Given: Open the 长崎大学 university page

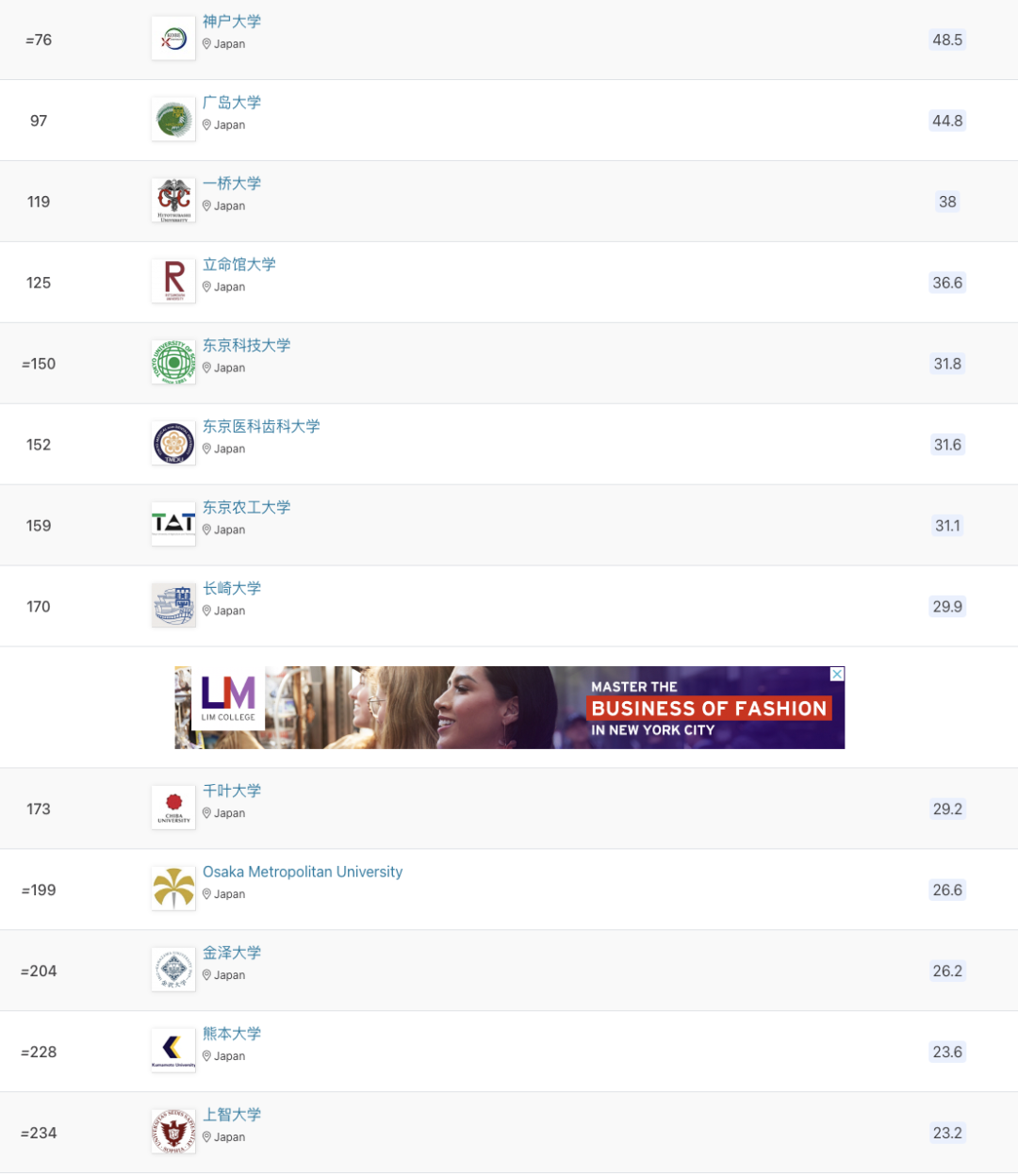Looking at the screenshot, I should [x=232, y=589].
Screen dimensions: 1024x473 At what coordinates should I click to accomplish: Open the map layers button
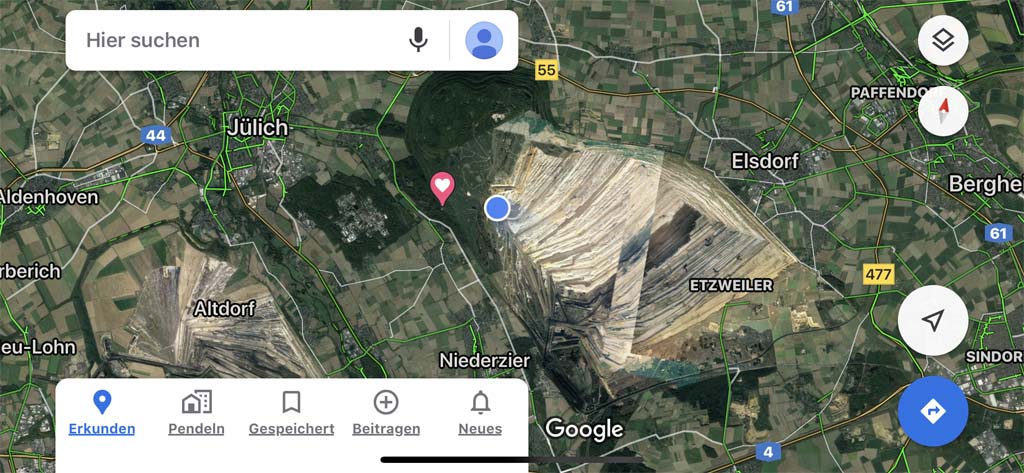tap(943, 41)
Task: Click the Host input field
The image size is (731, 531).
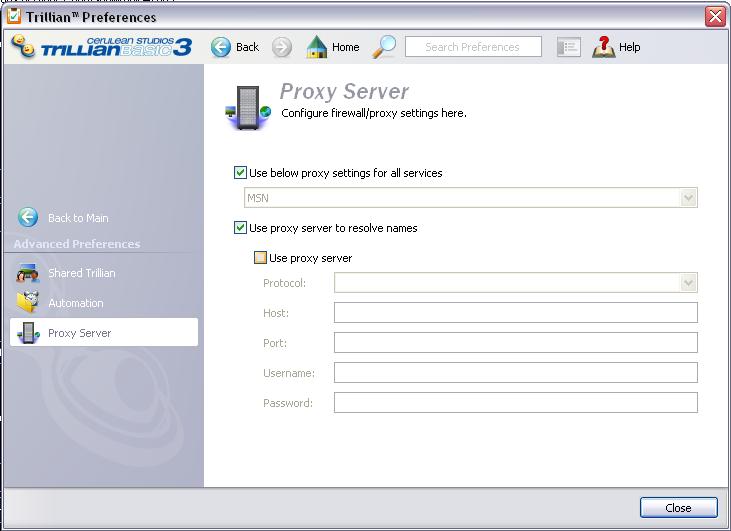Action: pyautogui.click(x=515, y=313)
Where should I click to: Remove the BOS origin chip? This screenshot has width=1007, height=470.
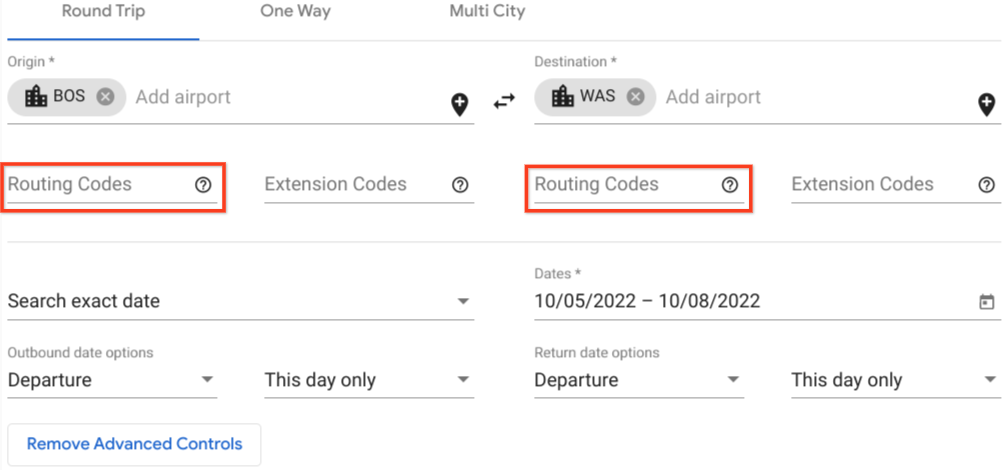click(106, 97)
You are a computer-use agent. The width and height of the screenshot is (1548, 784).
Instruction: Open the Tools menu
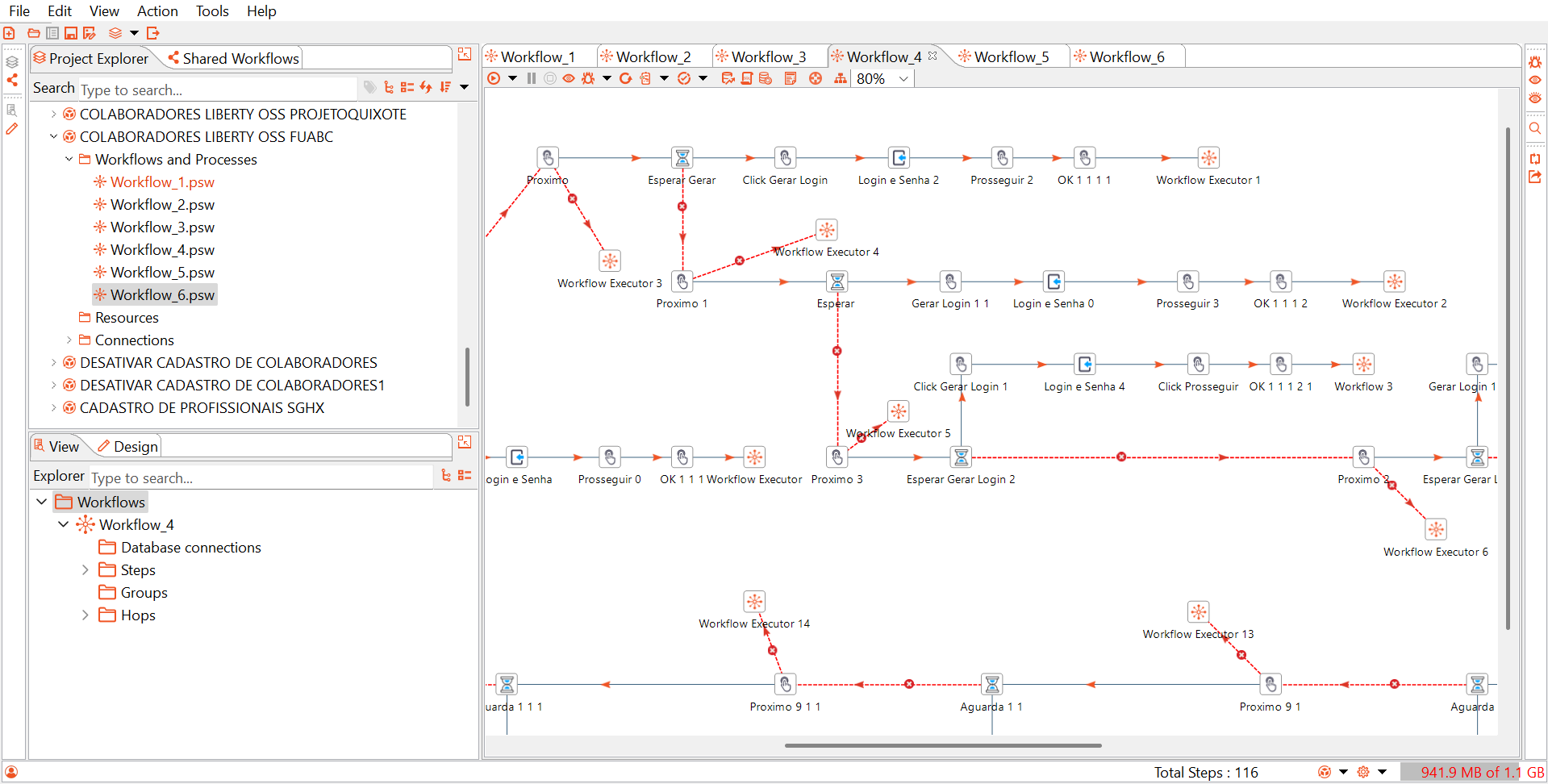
====
### YOUR INSTRUCTIONS
Retype each entry above character for character; pictures stay out.

### SOLUTION FOR THIS EXERCISE
Given: Open the 长崎大学 university page

Looking at the screenshot, I should [x=232, y=589].
Screen dimensions: 1024x473 At what coordinates should I click to accomplish: Open the map layers button
tap(943, 41)
Task: Click the Host input field
The image size is (731, 531).
Action: pyautogui.click(x=515, y=313)
Where should I click to: Remove the BOS origin chip? This screenshot has width=1007, height=470.
click(106, 97)
You are a computer-use agent. The width and height of the screenshot is (1548, 784).
Instruction: Open the Tools menu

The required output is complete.